A wave of sustainability regulations and standards is putting pressure on American multinationals to address environmental, social, and governance (ESG) issues and disclose their efforts in these areas. The European Sustainability Reporting Standards (ESRS) and the Corporate Sustainability Reporting Directive (CSRD) will impact large US companies operating in the EU. The US Securities and Exchange Commission (SEC) is in the process of finalizing climate-related disclosure requirements, and the International Sustainability Standards Board (ISSB) has released two global sustainability disclosure standards. These regulations and standards will require companies to increase the quality and transparency of their ESG data and reporting processes. Meeting these requirements will require companies to improve their data management, governance controls, and automation, as well as integrate ESG data systems.
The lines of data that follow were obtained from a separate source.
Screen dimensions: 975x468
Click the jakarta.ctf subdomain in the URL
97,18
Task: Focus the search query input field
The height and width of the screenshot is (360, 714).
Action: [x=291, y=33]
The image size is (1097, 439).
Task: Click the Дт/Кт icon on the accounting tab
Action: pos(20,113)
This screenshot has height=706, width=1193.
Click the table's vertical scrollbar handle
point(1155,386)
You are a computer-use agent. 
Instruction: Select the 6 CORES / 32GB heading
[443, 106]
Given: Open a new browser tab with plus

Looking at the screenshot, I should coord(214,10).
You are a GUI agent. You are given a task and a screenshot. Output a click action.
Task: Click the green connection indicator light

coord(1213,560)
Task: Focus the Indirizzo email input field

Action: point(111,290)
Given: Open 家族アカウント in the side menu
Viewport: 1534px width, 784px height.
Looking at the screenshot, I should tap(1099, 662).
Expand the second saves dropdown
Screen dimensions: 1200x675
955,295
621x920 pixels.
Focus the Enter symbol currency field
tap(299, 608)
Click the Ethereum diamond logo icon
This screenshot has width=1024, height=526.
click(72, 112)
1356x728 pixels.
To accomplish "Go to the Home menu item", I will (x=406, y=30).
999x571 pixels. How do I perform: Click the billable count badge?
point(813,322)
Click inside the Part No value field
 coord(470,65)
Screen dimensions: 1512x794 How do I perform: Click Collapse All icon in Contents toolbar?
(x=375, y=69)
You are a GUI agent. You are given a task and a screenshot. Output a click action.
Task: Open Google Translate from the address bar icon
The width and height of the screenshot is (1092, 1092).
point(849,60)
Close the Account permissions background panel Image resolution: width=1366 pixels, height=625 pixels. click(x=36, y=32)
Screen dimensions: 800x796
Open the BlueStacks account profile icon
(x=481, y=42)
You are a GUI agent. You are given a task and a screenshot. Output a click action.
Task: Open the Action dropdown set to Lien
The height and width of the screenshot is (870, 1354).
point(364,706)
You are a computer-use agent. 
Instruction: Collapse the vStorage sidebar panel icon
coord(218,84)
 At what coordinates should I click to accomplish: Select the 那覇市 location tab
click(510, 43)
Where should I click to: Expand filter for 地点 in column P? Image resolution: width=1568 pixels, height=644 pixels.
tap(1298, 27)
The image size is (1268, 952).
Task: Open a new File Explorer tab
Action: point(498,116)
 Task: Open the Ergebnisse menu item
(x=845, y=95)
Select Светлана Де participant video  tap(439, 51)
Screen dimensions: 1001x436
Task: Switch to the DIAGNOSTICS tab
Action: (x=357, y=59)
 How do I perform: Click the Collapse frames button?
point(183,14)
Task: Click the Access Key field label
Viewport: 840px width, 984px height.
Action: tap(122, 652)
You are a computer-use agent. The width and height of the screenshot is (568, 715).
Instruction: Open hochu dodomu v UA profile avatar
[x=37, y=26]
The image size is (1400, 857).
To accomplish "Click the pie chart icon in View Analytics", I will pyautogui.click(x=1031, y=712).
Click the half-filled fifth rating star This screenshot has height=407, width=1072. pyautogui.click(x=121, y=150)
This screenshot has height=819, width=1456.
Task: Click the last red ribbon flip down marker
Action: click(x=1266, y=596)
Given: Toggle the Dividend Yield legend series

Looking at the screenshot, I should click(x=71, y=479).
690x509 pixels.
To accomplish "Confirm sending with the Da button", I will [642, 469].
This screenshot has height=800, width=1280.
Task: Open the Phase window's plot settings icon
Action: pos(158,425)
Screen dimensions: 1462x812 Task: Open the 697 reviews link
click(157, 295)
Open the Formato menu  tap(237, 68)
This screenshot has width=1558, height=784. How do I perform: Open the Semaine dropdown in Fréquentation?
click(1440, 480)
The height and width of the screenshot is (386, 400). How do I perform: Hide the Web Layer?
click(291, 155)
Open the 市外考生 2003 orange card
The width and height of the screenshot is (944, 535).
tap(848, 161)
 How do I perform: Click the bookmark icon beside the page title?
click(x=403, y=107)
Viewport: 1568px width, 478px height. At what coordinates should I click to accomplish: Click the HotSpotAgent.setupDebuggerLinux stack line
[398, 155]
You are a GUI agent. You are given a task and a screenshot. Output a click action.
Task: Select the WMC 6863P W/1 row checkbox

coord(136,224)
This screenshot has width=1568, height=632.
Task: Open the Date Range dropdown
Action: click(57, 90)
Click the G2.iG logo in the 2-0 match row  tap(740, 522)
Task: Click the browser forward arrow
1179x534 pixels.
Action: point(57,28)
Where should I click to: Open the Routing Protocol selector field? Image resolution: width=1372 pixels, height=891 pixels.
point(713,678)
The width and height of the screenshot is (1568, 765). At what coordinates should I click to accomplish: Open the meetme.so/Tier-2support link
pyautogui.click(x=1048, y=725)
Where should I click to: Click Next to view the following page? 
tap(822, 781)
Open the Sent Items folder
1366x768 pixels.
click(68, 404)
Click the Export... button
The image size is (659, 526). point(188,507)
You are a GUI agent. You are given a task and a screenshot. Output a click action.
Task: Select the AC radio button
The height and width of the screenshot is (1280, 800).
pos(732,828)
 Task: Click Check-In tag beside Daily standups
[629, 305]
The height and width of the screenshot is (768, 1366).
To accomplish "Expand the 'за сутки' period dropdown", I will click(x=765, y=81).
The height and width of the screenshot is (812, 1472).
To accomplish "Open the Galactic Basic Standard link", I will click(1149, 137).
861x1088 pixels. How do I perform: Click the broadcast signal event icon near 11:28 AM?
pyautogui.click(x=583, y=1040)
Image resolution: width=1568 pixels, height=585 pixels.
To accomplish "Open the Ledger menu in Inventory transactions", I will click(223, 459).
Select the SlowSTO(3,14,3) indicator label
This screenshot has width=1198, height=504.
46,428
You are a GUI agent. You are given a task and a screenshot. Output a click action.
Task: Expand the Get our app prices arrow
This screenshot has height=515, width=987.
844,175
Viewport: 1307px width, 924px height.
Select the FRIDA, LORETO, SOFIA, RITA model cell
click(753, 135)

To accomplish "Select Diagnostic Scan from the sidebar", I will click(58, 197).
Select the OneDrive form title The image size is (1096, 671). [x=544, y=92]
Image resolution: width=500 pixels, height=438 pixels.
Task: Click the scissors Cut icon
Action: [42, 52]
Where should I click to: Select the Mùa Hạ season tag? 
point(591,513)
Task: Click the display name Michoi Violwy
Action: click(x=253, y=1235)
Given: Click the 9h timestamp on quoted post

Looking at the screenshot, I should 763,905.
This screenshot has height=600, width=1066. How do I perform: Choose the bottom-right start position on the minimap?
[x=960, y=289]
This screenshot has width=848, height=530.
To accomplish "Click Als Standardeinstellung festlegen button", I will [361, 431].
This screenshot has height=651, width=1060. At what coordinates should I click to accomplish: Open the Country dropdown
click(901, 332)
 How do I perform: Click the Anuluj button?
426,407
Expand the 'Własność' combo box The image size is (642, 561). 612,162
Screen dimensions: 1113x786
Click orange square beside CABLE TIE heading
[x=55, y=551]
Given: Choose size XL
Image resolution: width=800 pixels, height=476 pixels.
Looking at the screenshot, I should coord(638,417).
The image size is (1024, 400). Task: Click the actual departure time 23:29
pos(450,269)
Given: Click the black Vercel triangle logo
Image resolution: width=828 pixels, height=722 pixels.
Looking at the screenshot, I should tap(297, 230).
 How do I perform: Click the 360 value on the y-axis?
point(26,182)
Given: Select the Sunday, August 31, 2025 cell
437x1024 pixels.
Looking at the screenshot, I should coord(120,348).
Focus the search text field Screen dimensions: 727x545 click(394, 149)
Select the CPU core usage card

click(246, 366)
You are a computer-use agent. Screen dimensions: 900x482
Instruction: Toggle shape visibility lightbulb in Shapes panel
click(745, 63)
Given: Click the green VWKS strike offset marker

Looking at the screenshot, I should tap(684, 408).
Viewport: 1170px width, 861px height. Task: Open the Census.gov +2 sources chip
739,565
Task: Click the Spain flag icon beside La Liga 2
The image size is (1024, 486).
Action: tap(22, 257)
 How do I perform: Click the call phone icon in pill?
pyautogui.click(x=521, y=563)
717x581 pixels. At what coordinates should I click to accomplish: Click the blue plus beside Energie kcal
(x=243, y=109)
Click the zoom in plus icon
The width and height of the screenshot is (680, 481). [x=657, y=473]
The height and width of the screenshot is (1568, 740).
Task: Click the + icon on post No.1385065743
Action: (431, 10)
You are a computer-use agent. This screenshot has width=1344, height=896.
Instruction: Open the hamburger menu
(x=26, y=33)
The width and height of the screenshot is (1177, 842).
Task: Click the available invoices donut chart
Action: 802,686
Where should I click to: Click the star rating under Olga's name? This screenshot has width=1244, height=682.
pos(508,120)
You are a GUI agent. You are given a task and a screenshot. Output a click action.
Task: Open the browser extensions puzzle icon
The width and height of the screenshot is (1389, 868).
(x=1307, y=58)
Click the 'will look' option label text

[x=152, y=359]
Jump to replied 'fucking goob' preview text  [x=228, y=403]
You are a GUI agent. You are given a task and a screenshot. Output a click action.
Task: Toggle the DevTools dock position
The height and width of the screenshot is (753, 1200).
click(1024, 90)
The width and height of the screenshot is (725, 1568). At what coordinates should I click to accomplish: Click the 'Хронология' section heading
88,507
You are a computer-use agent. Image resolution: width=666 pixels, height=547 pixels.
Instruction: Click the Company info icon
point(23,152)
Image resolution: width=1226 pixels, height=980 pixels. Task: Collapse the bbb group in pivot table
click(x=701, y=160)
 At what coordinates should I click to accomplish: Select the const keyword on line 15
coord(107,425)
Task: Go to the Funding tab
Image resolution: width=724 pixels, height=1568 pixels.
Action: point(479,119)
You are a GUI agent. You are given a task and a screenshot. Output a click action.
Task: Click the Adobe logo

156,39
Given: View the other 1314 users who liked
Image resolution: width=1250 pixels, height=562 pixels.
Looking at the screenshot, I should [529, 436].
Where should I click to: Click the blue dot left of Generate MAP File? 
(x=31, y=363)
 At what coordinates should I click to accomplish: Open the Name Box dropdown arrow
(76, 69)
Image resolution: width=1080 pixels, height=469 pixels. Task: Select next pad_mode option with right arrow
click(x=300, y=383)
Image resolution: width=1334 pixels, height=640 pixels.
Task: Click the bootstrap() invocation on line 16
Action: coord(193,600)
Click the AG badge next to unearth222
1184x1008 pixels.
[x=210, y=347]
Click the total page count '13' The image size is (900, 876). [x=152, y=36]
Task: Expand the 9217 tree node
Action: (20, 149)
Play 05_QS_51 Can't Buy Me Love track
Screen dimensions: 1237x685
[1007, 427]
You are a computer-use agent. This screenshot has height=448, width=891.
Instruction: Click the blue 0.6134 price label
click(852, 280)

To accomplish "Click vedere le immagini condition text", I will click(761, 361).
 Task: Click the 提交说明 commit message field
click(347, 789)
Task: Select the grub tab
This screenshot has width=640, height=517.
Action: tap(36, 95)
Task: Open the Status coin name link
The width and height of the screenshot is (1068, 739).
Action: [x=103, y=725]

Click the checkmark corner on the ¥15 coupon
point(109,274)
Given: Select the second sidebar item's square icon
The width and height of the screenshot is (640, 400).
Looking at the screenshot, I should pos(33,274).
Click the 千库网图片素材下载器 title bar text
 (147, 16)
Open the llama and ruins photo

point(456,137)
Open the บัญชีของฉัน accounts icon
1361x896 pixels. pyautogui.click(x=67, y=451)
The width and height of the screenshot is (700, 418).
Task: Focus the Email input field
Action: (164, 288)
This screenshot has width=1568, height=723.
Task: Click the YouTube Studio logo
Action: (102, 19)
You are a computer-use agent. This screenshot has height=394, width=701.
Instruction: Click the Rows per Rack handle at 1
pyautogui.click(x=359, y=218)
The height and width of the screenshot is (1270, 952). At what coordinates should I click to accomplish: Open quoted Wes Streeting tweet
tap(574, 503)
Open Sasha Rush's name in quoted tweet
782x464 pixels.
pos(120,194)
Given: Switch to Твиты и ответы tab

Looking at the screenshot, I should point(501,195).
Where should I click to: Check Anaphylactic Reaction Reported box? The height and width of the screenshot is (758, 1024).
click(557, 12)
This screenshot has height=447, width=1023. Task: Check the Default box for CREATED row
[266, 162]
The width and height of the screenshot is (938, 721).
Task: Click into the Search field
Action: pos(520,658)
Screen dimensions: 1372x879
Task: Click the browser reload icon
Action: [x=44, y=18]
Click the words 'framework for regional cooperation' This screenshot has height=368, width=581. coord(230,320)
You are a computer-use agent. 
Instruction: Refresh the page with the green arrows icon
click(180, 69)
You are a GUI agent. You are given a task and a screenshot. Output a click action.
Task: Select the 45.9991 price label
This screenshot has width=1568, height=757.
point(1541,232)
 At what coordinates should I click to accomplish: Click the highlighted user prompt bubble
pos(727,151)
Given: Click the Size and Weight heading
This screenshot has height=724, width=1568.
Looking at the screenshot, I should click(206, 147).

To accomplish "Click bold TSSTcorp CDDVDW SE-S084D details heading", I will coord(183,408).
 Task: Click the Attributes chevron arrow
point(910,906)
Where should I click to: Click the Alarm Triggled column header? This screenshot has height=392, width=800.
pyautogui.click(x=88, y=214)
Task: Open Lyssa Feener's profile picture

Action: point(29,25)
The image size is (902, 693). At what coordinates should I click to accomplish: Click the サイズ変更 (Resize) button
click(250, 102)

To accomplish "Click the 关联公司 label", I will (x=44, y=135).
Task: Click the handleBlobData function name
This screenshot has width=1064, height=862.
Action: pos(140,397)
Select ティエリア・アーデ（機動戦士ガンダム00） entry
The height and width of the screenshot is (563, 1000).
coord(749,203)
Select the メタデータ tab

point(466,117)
Key challenges in meeting Sustainability disclosure requirements:
1. Transparency: The regulations require companies to report on how their business is affected by sustainability issues and how their activities impact society and the environment. This includes disclosing total emissions, climate-related goals, progress, and plans.
2. Analytical and Process Rigor: Companies must automate and streamline their workflows and systems integration to ensure accurate and traceable reporting.
How to address the reporting challenges:
Companies need to establish systems and processes that enable high-quality ESG data and continuous data hygiene, with embedded quality controls and governance. Conducting a gap assessment and creating a roadmap for data and process automation and integration can help companies meet regulatory requirements. IBM offers services to help companies automate processes, integrate ESG data systems, and minimize costs in meeting sustainability goals.
1. What is the CSRD?
The Corporate Sustainability Reporting Directive (CSRD) is a set of disclosure requirements adopted by the European Union (EU) for large companies operating in the EU. It covers 12 environmental, social, and governance (ESG) standards and will require companies to publish sustainability reports starting from fiscal year 2024.
2. What are the SEC’s climate-related disclosure requirements?
The US Securities and Exchange Commission (SEC) is finalizing climate-related disclosure requirements for publicly traded companies. These requirements will mandate the disclosure of greenhouse gas (GHG) emissions, climate-related goals, progress, and climate-risk related financial impact and expenditures. These disclosures will need to be included in the company’s annual 10-K statements.
3. What are the ISSB standards?
The International Sustainability Standards Board (ISSB) has released two global sustainability disclosure standards for financial reporting. These standards have wide support and are expected to be adopted by countries and jurisdictions that follow International Financial Reporting Standards (IFRS) worldwide.
4. How can IBM help companies meet sustainability goals and reporting requirements?
IBM offers services to help companies automate processes, integrate ESG data systems, and establish systems and processes for high-quality ESG data. IBM assists with data inventory, gap assessments, and creating roadmaps for data and process automation and integration, enabling investor-grade, accessible, and usable ESG reporting.
5. What are the benefits of meeting sustainability disclosure requirements?
Meeting sustainability disclosure requirements enables companies to join their peers and competitors in addressing the real risks posed by climate change, social issues, and other sustainability initiatives. It also future-proofs businesses by ensuring compliance with increasing regulatory demands and meeting investor and customer-driven ESG disclosures.